[start DATA IN THIS EXERCISE]

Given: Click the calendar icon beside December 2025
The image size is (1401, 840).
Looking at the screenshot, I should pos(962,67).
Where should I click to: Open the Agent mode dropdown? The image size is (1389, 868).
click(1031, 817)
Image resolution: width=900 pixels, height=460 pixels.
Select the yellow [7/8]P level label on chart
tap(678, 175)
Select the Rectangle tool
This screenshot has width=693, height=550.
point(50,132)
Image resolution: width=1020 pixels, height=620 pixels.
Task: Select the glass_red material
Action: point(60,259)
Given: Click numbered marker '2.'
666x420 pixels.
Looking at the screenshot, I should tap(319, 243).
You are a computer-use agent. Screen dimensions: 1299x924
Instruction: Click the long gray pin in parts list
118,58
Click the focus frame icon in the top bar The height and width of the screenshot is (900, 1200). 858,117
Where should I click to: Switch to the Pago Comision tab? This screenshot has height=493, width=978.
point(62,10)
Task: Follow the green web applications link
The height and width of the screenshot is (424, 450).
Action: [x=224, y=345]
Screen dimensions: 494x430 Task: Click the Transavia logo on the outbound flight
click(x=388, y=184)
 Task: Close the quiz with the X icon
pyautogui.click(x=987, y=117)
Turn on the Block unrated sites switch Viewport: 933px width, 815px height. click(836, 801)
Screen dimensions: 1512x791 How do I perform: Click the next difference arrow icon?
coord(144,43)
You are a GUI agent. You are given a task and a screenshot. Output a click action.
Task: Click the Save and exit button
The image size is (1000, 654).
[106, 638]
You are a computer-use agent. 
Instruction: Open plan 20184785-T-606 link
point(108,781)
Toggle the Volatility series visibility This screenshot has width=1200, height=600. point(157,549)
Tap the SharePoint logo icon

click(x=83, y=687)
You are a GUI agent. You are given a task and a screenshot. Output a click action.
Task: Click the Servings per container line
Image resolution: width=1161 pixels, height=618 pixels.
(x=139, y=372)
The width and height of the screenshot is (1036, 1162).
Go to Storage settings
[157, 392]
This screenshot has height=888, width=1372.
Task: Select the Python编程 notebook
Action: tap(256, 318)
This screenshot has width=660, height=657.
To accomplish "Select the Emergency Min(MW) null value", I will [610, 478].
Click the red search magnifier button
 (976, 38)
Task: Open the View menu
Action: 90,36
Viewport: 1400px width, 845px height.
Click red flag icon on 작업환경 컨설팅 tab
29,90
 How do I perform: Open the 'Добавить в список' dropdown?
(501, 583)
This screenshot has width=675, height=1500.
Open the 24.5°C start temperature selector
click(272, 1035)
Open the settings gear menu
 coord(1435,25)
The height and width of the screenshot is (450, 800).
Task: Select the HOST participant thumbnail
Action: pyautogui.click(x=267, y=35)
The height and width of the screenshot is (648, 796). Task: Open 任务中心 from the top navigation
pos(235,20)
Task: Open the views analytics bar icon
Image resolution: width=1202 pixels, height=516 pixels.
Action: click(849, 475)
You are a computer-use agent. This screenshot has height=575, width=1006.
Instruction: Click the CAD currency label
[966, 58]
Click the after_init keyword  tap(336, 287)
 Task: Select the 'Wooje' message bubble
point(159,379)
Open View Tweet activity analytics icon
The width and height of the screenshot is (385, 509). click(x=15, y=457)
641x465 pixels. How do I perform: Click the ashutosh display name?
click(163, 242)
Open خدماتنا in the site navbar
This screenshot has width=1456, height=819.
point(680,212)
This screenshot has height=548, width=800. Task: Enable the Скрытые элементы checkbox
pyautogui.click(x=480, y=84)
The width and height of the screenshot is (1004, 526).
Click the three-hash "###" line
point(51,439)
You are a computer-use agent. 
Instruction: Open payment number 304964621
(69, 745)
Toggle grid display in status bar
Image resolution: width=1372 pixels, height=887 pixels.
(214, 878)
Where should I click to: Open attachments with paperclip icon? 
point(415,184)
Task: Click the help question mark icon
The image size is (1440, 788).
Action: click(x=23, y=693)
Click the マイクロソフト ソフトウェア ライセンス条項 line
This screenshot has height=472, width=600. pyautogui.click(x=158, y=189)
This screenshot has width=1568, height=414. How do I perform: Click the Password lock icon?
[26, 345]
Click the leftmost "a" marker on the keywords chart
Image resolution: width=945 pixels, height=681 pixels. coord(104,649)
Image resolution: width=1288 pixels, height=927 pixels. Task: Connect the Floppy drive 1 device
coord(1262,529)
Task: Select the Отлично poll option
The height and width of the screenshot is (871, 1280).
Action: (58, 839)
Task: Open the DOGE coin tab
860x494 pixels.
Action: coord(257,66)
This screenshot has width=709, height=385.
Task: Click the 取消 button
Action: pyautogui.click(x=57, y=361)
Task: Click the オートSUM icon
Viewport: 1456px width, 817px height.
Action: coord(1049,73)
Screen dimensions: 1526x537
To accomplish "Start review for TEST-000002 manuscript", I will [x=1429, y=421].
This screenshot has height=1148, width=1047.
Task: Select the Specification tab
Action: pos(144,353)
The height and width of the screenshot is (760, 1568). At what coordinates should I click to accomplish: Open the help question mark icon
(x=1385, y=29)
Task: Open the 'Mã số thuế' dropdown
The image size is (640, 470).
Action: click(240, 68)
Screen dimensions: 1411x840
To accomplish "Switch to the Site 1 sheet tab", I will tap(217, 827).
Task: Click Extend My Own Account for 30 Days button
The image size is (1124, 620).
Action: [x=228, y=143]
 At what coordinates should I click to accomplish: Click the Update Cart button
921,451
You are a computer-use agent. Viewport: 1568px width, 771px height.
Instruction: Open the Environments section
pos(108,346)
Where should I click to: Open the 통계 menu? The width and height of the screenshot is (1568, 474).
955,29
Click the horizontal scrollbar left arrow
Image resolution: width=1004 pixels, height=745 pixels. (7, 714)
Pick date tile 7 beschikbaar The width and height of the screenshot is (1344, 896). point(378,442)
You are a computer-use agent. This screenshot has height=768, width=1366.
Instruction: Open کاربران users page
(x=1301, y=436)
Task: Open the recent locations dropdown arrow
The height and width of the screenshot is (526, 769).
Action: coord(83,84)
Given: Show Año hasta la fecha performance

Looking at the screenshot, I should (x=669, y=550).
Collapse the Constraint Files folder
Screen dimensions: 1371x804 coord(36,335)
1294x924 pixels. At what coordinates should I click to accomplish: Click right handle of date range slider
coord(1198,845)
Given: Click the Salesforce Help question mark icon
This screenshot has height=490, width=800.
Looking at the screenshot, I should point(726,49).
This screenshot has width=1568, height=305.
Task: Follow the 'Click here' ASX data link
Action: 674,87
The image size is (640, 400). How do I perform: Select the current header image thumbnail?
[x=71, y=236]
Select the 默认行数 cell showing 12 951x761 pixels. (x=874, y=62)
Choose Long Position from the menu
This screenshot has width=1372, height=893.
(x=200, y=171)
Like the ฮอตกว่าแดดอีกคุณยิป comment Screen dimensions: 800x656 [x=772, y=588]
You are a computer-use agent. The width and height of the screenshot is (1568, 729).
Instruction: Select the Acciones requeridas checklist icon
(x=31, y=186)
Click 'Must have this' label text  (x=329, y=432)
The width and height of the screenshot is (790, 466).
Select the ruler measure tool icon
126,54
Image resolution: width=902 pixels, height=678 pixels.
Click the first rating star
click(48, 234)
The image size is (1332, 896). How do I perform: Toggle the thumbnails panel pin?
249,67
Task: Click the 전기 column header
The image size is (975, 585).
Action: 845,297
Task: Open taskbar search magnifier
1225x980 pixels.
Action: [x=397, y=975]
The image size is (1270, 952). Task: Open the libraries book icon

[end DATA IN THIS EXERCISE]

• PROBLEM
Reproduce the entire listing above word for word, from its first line to its last.

• EXERCISE ANSWER
Given: Click the calendar icon beside December 2025
The image size is (1401, 840).
Looking at the screenshot, I should pos(962,67).
Where should I click to: Open the Agent mode dropdown? The image size is (1389, 868).
click(1031, 817)
Image resolution: width=900 pixels, height=460 pixels.
Select the yellow [7/8]P level label on chart
tap(678, 175)
Select the Rectangle tool
This screenshot has width=693, height=550.
point(50,132)
Image resolution: width=1020 pixels, height=620 pixels.
Task: Select the glass_red material
Action: point(60,259)
Given: Click numbered marker '2.'
666x420 pixels.
Looking at the screenshot, I should tap(319, 243).
You are a computer-use agent. Screen dimensions: 1299x924
Instruction: Click the long gray pin in parts list
118,58
Click the focus frame icon in the top bar The height and width of the screenshot is (900, 1200). 858,117
Where should I click to: Switch to the Pago Comision tab? This screenshot has height=493, width=978.
point(62,10)
Task: Follow the green web applications link
The height and width of the screenshot is (424, 450).
Action: [x=224, y=345]
Screen dimensions: 494x430 Task: Click the Transavia logo on the outbound flight
click(x=388, y=184)
 Task: Close the quiz with the X icon
pyautogui.click(x=987, y=117)
Turn on the Block unrated sites switch Viewport: 933px width, 815px height. click(836, 801)
Screen dimensions: 1512x791 How do I perform: Click the next difference arrow icon?
coord(144,43)
You are a GUI agent. You are given a task and a screenshot. Output a click action.
Task: Click the Save and exit button
The image size is (1000, 654).
[106, 638]
You are a computer-use agent. 
Instruction: Open plan 20184785-T-606 link
point(108,781)
Toggle the Volatility series visibility This screenshot has width=1200, height=600. point(157,549)
Tap the SharePoint logo icon

click(x=83, y=687)
You are a GUI agent. You are given a task and a screenshot. Output a click action.
Task: Click the Servings per container line
Image resolution: width=1161 pixels, height=618 pixels.
(x=139, y=372)
The width and height of the screenshot is (1036, 1162).
Go to Storage settings
[157, 392]
This screenshot has height=888, width=1372.
Task: Select the Python编程 notebook
Action: tap(256, 318)
This screenshot has width=660, height=657.
To accomplish "Select the Emergency Min(MW) null value", I will [610, 478].
Click the red search magnifier button
 (976, 38)
Task: Open the View menu
Action: 90,36
Viewport: 1400px width, 845px height.
Click red flag icon on 작업환경 컨설팅 tab
29,90
 How do I perform: Open the 'Добавить в список' dropdown?
(501, 583)
This screenshot has width=675, height=1500.
Open the 24.5°C start temperature selector
click(272, 1035)
Open the settings gear menu
 coord(1435,25)
The height and width of the screenshot is (450, 800).
Task: Select the HOST participant thumbnail
Action: pyautogui.click(x=267, y=35)
The height and width of the screenshot is (648, 796). Task: Open 任务中心 from the top navigation
pos(235,20)
Task: Open the views analytics bar icon
Image resolution: width=1202 pixels, height=516 pixels.
Action: click(849, 475)
You are a computer-use agent. This screenshot has height=575, width=1006.
Instruction: Click the CAD currency label
[966, 58]
Click the after_init keyword  tap(336, 287)
 Task: Select the 'Wooje' message bubble
point(159,379)
Open View Tweet activity analytics icon
The width and height of the screenshot is (385, 509). click(x=15, y=457)
641x465 pixels. How do I perform: Click the ashutosh display name?
click(163, 242)
Open خدماتنا in the site navbar
This screenshot has width=1456, height=819.
point(680,212)
This screenshot has height=548, width=800. Task: Enable the Скрытые элементы checkbox
pyautogui.click(x=480, y=84)
The width and height of the screenshot is (1004, 526).
Click the three-hash "###" line
point(51,439)
You are a computer-use agent. 
Instruction: Open payment number 304964621
(69, 745)
Toggle grid display in status bar
Image resolution: width=1372 pixels, height=887 pixels.
(214, 878)
Where should I click to: Open attachments with paperclip icon? 
point(415,184)
Task: Click the help question mark icon
The image size is (1440, 788).
Action: click(x=23, y=693)
Click the マイクロソフト ソフトウェア ライセンス条項 line
This screenshot has height=472, width=600. pyautogui.click(x=158, y=189)
This screenshot has width=1568, height=414. How do I perform: Click the Password lock icon?
[26, 345]
Click the leftmost "a" marker on the keywords chart
Image resolution: width=945 pixels, height=681 pixels. coord(104,649)
Image resolution: width=1288 pixels, height=927 pixels. Task: Connect the Floppy drive 1 device
coord(1262,529)
Task: Select the Отлично poll option
The height and width of the screenshot is (871, 1280).
Action: (58, 839)
Task: Open the DOGE coin tab
860x494 pixels.
Action: coord(257,66)
This screenshot has width=709, height=385.
Task: Click the 取消 button
Action: pyautogui.click(x=57, y=361)
Task: Click the オートSUM icon
Viewport: 1456px width, 817px height.
Action: coord(1049,73)
Screen dimensions: 1526x537
To accomplish "Start review for TEST-000002 manuscript", I will [x=1429, y=421].
This screenshot has height=1148, width=1047.
Task: Select the Specification tab
Action: pos(144,353)
The height and width of the screenshot is (760, 1568). At what coordinates should I click to accomplish: Open the help question mark icon
(x=1385, y=29)
Task: Open the 'Mã số thuế' dropdown
The image size is (640, 470).
Action: click(240, 68)
Screen dimensions: 1411x840
To accomplish "Switch to the Site 1 sheet tab", I will tap(217, 827).
Task: Click Extend My Own Account for 30 Days button
The image size is (1124, 620).
Action: [x=228, y=143]
 At what coordinates should I click to accomplish: Click the Update Cart button
921,451
You are a computer-use agent. Viewport: 1568px width, 771px height.
Instruction: Open the Environments section
pos(108,346)
Where should I click to: Open the 통계 menu? The width and height of the screenshot is (1568, 474).
955,29
Click the horizontal scrollbar left arrow
Image resolution: width=1004 pixels, height=745 pixels. (7, 714)
Pick date tile 7 beschikbaar The width and height of the screenshot is (1344, 896). point(378,442)
You are a computer-use agent. This screenshot has height=768, width=1366.
Instruction: Open کاربران users page
(x=1301, y=436)
Task: Open the recent locations dropdown arrow
The height and width of the screenshot is (526, 769).
Action: coord(83,84)
Given: Show Año hasta la fecha performance

Looking at the screenshot, I should (x=669, y=550).
Collapse the Constraint Files folder
Screen dimensions: 1371x804 coord(36,335)
1294x924 pixels. At what coordinates should I click to accomplish: Click right handle of date range slider
coord(1198,845)
Given: Click the Salesforce Help question mark icon
This screenshot has height=490, width=800.
Looking at the screenshot, I should point(726,49).
This screenshot has width=1568, height=305.
Task: Follow the 'Click here' ASX data link
Action: 674,87
The image size is (640, 400). How do I perform: Select the current header image thumbnail?
[x=71, y=236]
Select the 默认行数 cell showing 12 951x761 pixels. (x=874, y=62)
Choose Long Position from the menu
This screenshot has width=1372, height=893.
(x=200, y=171)
Like the ฮอตกว่าแดดอีกคุณยิป comment Screen dimensions: 800x656 [x=772, y=588]
You are a computer-use agent. The width and height of the screenshot is (1568, 729).
Instruction: Select the Acciones requeridas checklist icon
(x=31, y=186)
Click 'Must have this' label text  (x=329, y=432)
The width and height of the screenshot is (790, 466).
Select the ruler measure tool icon
126,54
Image resolution: width=902 pixels, height=678 pixels.
Click the first rating star
click(48, 234)
The image size is (1332, 896). How do I perform: Toggle the thumbnails panel pin?
249,67
Task: Click the 전기 column header
The image size is (975, 585).
Action: 845,297
Task: Open taskbar search magnifier
1225x980 pixels.
Action: [x=397, y=975]
The image size is (1270, 952). Task: Open the libraries book icon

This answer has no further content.